===== Datos de entrada

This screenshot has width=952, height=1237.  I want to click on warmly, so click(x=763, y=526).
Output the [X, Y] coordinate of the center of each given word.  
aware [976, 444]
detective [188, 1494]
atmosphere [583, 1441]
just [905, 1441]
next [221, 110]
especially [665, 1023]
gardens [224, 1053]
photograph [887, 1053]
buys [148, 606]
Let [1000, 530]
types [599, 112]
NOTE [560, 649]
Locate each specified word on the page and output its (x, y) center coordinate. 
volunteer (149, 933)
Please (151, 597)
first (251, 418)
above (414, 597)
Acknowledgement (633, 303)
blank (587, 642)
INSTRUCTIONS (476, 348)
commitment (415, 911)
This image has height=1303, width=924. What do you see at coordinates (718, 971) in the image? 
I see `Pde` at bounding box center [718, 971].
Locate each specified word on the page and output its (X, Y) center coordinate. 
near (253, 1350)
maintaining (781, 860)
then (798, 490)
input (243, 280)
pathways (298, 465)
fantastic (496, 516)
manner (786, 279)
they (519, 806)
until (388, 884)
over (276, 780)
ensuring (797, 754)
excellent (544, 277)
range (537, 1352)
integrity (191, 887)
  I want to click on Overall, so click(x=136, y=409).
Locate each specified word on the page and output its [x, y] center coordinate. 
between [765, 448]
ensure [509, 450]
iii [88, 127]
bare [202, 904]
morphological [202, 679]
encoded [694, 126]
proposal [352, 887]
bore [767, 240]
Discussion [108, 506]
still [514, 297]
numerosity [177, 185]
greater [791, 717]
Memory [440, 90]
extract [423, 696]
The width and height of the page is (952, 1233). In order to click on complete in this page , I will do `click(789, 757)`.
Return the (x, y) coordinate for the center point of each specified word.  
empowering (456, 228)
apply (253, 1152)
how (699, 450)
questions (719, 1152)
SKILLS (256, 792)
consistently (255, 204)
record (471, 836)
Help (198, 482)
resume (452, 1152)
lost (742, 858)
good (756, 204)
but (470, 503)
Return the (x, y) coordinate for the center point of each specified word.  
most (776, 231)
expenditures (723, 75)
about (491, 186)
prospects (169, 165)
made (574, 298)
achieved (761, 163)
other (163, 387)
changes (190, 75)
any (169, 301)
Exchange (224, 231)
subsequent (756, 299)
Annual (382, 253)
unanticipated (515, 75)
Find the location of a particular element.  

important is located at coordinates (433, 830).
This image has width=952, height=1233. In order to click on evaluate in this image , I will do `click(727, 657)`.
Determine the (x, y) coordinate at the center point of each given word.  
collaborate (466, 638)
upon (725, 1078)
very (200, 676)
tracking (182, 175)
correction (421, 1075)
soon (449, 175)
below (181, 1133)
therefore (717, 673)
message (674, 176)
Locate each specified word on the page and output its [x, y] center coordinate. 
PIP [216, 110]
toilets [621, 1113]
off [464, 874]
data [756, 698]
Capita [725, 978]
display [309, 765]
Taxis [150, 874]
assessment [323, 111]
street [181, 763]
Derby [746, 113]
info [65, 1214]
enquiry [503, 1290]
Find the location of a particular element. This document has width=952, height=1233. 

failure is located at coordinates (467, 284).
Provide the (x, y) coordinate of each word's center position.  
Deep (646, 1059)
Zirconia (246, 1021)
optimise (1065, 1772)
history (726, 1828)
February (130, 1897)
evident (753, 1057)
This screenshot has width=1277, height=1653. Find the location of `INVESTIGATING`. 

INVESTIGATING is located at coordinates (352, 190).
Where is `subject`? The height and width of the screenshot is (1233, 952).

==========

Reproduce palabra por palabra todos los ítems anteriores, sin omitir ninguno.

This screenshot has width=952, height=1237.  I want to click on warmly, so click(x=763, y=526).
Output the [X, Y] coordinate of the center of each given word.  
aware [976, 444]
detective [188, 1494]
atmosphere [583, 1441]
just [905, 1441]
next [221, 110]
especially [665, 1023]
gardens [224, 1053]
photograph [887, 1053]
buys [148, 606]
Let [1000, 530]
types [599, 112]
NOTE [560, 649]
Locate each specified word on the page and output its (x, y) center coordinate. 
volunteer (149, 933)
Please (151, 597)
first (251, 418)
above (414, 597)
Acknowledgement (633, 303)
blank (587, 642)
INSTRUCTIONS (476, 348)
commitment (415, 911)
This image has height=1303, width=924. What do you see at coordinates (718, 971) in the image? 
I see `Pde` at bounding box center [718, 971].
Locate each specified word on the page and output its (X, Y) center coordinate. 
near (253, 1350)
maintaining (781, 860)
then (798, 490)
input (243, 280)
pathways (298, 465)
fantastic (496, 516)
manner (786, 279)
they (519, 806)
until (388, 884)
over (276, 780)
ensuring (797, 754)
excellent (544, 277)
range (537, 1352)
integrity (191, 887)
  I want to click on Overall, so click(x=136, y=409).
Locate each specified word on the page and output its [x, y] center coordinate. 
between [765, 448]
ensure [509, 450]
iii [88, 127]
bare [202, 904]
morphological [202, 679]
encoded [694, 126]
proposal [352, 887]
bore [767, 240]
Discussion [108, 506]
still [514, 297]
numerosity [177, 185]
greater [791, 717]
Memory [440, 90]
extract [423, 696]
The width and height of the page is (952, 1233). In order to click on complete in this page , I will do `click(789, 757)`.
Return the (x, y) coordinate for the center point of each specified word.  
empowering (456, 228)
apply (253, 1152)
how (699, 450)
questions (719, 1152)
SKILLS (256, 792)
consistently (255, 204)
record (471, 836)
Help (198, 482)
resume (452, 1152)
lost (742, 858)
good (756, 204)
but (470, 503)
Return the (x, y) coordinate for the center point of each specified word.  
most (776, 231)
expenditures (723, 75)
about (491, 186)
prospects (169, 165)
made (574, 298)
achieved (761, 163)
other (163, 387)
changes (190, 75)
any (169, 301)
Exchange (224, 231)
subsequent (756, 299)
Annual (382, 253)
unanticipated (515, 75)
Find the location of a particular element.  

important is located at coordinates (433, 830).
This image has width=952, height=1233. In order to click on evaluate in this image , I will do `click(727, 657)`.
Determine the (x, y) coordinate at the center point of each given word.  
collaborate (466, 638)
upon (725, 1078)
very (200, 676)
tracking (182, 175)
correction (421, 1075)
soon (449, 175)
below (181, 1133)
therefore (717, 673)
message (674, 176)
Locate each specified word on the page and output its [x, y] center coordinate. 
PIP [216, 110]
toilets [621, 1113]
off [464, 874]
data [756, 698]
Capita [725, 978]
display [309, 765]
Taxis [150, 874]
assessment [323, 111]
street [181, 763]
Derby [746, 113]
info [65, 1214]
enquiry [503, 1290]
Find the location of a particular element. This document has width=952, height=1233. 

failure is located at coordinates (467, 284).
Provide the (x, y) coordinate of each word's center position.  
Deep (646, 1059)
Zirconia (246, 1021)
optimise (1065, 1772)
history (726, 1828)
February (130, 1897)
evident (753, 1057)
This screenshot has width=1277, height=1653. Find the location of `INVESTIGATING`. 

INVESTIGATING is located at coordinates (352, 190).
Where is `subject`? The height and width of the screenshot is (1233, 952).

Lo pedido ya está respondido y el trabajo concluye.